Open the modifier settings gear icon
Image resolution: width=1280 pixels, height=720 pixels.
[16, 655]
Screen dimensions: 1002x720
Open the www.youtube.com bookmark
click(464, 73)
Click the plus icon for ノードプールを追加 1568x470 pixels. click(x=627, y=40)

########

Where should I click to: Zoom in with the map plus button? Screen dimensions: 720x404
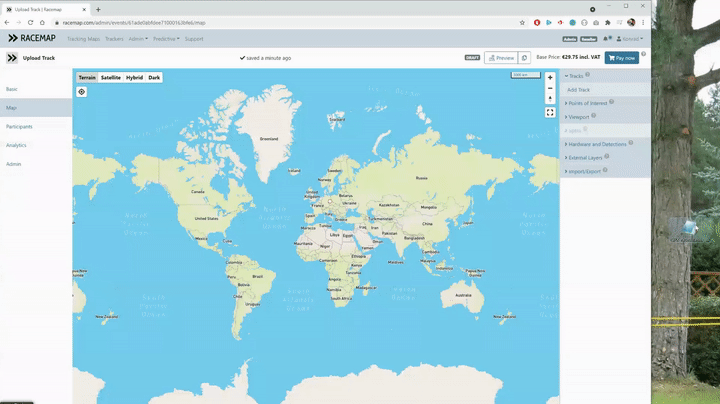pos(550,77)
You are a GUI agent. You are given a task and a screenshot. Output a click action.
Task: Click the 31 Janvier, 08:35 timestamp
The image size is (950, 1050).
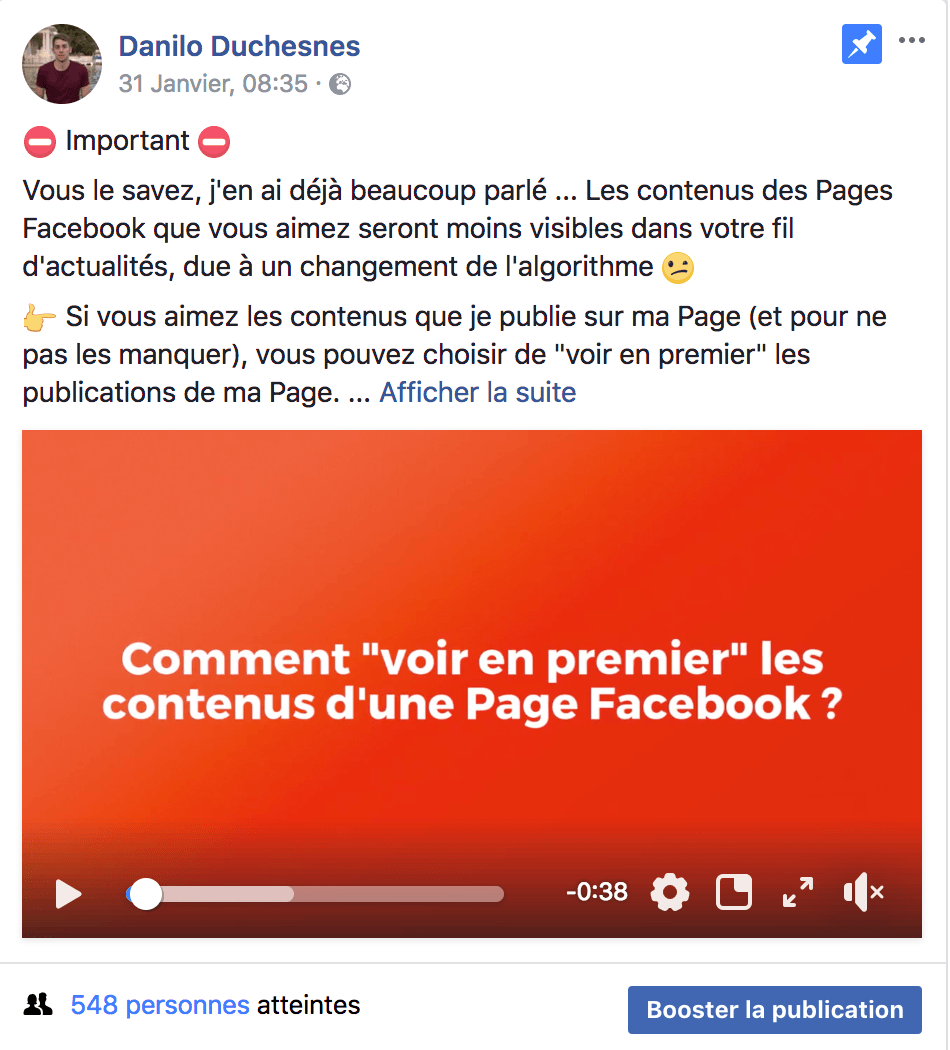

########

» Directions for this task:
The result is a copy of every line above where the word "icon" shows up.

» Answer below:
Open the modifier settings gear icon
Click the plus icon for ノードプールを追加 1568x470 pixels. click(x=627, y=40)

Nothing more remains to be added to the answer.